START Provided information

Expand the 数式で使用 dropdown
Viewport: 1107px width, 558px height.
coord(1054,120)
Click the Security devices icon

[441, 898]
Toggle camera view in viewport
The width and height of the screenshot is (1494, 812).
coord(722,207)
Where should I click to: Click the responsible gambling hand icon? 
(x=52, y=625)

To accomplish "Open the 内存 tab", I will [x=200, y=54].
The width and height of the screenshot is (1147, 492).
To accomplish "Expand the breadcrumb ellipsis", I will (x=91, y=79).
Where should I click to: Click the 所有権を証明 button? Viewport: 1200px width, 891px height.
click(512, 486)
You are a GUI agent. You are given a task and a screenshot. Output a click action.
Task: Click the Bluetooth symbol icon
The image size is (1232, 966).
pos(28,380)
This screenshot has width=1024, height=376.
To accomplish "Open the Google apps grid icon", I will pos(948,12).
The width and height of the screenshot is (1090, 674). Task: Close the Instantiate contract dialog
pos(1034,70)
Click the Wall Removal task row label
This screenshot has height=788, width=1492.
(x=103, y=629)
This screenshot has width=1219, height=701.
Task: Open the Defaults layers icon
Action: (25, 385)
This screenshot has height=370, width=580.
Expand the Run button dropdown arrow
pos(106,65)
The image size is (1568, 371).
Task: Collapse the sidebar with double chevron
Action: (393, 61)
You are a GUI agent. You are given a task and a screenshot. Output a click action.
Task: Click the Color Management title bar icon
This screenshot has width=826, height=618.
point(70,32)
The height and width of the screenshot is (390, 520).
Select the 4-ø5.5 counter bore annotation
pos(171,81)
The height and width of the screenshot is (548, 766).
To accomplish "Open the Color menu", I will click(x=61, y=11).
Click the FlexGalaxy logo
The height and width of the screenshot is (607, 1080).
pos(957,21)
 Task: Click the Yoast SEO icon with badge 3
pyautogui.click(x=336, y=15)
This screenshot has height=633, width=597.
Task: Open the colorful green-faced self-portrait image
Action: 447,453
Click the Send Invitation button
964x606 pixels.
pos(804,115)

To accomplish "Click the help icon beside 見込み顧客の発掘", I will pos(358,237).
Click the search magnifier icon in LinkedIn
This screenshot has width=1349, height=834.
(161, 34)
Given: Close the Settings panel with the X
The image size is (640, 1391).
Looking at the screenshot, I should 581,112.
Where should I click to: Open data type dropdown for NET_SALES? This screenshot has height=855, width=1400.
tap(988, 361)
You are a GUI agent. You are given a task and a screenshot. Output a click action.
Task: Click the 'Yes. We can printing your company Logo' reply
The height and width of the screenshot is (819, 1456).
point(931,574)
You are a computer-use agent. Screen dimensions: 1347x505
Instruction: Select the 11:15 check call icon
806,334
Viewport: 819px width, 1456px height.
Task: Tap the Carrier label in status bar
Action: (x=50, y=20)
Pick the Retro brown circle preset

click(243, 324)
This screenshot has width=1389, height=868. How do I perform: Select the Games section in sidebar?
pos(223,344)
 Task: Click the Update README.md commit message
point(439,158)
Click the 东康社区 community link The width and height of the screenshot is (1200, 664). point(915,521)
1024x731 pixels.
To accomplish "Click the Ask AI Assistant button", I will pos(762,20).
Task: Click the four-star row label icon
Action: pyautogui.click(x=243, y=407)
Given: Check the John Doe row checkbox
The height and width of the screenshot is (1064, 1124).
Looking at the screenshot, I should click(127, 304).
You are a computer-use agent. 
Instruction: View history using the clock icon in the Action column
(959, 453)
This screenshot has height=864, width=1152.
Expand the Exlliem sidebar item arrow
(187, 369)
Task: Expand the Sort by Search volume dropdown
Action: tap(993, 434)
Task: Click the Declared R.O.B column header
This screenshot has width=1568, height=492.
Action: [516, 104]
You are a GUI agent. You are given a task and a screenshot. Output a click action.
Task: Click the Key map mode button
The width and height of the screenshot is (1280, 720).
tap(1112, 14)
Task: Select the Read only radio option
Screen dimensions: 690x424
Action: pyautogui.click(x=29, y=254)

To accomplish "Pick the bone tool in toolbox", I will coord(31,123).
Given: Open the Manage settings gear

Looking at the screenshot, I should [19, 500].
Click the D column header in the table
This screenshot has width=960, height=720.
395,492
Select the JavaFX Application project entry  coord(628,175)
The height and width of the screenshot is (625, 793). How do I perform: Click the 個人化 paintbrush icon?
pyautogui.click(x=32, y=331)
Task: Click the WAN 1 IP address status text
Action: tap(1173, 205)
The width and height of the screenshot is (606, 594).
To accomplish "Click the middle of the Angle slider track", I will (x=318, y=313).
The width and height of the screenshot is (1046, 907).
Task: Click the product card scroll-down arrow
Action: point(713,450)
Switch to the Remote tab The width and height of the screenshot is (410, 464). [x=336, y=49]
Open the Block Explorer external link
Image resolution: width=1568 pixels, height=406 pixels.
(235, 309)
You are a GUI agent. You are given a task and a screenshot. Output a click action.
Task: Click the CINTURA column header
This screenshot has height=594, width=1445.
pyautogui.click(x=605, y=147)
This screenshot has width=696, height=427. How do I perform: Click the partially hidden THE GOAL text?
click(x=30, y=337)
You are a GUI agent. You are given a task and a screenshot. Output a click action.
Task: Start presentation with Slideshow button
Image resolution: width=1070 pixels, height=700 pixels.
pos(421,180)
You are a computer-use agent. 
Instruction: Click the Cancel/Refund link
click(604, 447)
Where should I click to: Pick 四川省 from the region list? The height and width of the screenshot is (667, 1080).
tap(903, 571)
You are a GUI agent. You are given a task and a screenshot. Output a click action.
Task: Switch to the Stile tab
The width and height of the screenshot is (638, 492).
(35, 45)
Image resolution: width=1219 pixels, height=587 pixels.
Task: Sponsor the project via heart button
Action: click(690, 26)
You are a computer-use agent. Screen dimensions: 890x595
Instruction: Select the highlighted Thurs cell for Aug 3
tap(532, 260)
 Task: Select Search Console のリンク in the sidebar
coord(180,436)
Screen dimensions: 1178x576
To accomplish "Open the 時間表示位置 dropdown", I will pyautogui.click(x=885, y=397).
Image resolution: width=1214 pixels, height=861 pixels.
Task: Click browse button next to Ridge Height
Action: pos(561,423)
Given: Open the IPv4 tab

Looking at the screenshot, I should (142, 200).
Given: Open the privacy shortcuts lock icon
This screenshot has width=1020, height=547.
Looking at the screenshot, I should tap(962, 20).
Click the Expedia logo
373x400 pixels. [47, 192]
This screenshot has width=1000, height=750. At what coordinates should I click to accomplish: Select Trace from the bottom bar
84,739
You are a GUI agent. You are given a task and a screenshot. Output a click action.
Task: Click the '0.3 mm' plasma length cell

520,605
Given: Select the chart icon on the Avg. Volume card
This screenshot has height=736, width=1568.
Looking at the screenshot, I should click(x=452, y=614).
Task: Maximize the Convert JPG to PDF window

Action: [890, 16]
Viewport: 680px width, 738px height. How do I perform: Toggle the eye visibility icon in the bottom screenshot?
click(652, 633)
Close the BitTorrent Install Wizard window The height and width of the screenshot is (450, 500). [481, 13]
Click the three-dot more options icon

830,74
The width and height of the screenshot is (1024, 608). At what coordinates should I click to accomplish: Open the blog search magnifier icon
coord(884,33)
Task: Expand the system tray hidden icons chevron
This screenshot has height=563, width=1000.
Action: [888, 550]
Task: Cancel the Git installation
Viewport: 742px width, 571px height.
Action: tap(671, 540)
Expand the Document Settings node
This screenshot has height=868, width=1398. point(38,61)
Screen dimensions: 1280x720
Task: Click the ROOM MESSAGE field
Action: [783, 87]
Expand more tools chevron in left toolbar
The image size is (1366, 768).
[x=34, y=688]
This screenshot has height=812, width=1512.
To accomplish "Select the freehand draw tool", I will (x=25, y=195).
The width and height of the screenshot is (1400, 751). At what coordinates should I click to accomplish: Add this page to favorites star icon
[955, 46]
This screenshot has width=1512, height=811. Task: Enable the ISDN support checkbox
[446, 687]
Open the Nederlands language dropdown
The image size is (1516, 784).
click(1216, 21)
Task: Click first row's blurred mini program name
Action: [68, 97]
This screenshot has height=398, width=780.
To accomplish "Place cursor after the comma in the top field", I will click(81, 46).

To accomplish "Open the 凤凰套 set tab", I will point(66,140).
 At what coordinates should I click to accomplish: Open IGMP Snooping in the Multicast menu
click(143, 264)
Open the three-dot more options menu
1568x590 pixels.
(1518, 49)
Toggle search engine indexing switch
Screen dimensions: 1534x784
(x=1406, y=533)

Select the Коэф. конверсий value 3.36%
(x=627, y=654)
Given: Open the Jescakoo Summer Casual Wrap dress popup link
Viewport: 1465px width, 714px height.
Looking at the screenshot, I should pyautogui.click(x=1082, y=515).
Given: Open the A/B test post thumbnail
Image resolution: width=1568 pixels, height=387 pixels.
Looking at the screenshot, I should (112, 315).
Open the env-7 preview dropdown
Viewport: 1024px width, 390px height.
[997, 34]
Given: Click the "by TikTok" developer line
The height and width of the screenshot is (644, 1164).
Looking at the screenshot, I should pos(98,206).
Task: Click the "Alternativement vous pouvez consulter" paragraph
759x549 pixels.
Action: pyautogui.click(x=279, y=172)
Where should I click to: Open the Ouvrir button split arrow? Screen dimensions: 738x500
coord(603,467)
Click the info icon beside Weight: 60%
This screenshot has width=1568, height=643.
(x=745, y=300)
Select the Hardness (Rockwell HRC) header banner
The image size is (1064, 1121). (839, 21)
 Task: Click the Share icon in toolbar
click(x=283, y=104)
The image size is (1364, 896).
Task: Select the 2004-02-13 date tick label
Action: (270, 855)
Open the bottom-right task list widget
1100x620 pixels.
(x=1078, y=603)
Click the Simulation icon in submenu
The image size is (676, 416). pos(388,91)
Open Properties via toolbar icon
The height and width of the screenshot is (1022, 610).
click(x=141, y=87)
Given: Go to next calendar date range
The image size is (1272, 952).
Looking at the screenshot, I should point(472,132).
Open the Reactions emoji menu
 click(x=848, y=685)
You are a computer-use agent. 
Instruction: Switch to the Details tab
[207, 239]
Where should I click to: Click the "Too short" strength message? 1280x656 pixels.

END Provided information

- [How to complete this task] Give back exactly the lines above starting at the line where "Select the 4-ø5.5 counter bore annotation" appears and ending at the line where "Given: Close the Settings panel with the X" appears, both included, with no other lines.

- [Result]
Select the 4-ø5.5 counter bore annotation
pos(171,81)
The height and width of the screenshot is (548, 766).
To accomplish "Open the Color menu", I will click(x=61, y=11).
Click the FlexGalaxy logo
The height and width of the screenshot is (607, 1080).
pos(957,21)
 Task: Click the Yoast SEO icon with badge 3
pyautogui.click(x=336, y=15)
This screenshot has height=633, width=597.
Task: Open the colorful green-faced self-portrait image
Action: 447,453
Click the Send Invitation button
964x606 pixels.
pos(804,115)

To accomplish "Click the help icon beside 見込み顧客の発掘", I will pos(358,237).
Click the search magnifier icon in LinkedIn
This screenshot has width=1349, height=834.
(161, 34)
Given: Close the Settings panel with the X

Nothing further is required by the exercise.